• **ACTION ITEM**
For the entries below, report every line that includes the word "settings".

• **Dataset records**
--- START ---

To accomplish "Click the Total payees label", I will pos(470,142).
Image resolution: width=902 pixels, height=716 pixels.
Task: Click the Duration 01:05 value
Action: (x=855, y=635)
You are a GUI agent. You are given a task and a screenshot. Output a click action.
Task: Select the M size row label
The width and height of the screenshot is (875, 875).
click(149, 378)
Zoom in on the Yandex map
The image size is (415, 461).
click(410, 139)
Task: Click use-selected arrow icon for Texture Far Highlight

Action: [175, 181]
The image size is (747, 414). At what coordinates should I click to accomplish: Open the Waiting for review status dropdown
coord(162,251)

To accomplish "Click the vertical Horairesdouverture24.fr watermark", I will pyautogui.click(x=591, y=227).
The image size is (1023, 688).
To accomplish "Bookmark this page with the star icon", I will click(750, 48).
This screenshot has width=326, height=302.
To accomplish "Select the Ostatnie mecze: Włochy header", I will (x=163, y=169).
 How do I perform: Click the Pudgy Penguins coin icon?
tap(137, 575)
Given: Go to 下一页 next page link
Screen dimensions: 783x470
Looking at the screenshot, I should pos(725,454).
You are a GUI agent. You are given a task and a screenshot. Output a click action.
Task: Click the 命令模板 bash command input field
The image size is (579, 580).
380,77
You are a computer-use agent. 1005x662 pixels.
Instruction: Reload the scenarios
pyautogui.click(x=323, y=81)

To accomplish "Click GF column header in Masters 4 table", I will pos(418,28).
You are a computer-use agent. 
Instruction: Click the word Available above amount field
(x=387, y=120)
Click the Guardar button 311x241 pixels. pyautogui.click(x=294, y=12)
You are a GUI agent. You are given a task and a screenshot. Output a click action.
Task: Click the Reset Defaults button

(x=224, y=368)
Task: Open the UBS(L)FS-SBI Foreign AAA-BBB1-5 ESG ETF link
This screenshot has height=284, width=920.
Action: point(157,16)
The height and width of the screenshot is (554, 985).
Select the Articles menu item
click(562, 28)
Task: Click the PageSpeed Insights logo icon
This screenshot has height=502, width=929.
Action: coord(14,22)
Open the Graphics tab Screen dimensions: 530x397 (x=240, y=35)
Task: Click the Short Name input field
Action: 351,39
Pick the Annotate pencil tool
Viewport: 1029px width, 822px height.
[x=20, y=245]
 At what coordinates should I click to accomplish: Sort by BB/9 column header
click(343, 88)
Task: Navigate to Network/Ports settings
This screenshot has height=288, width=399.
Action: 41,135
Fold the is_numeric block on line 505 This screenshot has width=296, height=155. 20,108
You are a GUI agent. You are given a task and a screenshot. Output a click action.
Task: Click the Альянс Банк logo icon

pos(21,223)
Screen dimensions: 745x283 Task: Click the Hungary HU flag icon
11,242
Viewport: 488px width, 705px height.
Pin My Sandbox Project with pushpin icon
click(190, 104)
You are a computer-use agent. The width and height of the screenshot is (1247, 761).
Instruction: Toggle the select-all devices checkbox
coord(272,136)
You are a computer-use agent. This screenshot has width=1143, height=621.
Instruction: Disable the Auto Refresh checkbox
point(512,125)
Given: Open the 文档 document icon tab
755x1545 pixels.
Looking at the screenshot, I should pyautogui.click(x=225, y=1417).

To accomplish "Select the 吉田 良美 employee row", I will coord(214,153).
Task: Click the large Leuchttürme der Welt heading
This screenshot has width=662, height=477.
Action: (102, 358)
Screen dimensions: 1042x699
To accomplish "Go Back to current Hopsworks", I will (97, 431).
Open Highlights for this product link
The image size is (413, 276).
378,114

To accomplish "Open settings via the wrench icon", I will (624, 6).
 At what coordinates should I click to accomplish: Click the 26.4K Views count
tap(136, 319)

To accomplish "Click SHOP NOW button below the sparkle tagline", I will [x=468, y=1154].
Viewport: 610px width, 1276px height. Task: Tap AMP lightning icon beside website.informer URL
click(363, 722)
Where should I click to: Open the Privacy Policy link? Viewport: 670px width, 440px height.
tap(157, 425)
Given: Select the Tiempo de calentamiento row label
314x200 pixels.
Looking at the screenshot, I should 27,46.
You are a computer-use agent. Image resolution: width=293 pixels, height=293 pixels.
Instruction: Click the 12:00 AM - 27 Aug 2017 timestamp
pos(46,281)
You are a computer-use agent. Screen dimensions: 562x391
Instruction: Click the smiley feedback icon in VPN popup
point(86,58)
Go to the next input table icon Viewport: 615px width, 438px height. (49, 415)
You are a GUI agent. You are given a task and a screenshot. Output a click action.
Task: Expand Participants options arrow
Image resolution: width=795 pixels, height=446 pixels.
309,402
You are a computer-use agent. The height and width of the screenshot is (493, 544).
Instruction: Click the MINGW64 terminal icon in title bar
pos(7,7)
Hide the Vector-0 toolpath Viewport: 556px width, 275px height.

--- END ---

• **EXERCISE OUTPUT**
Task: Navigate to Network/Ports settings
To accomplish "Open settings via the wrench icon", I will (624, 6).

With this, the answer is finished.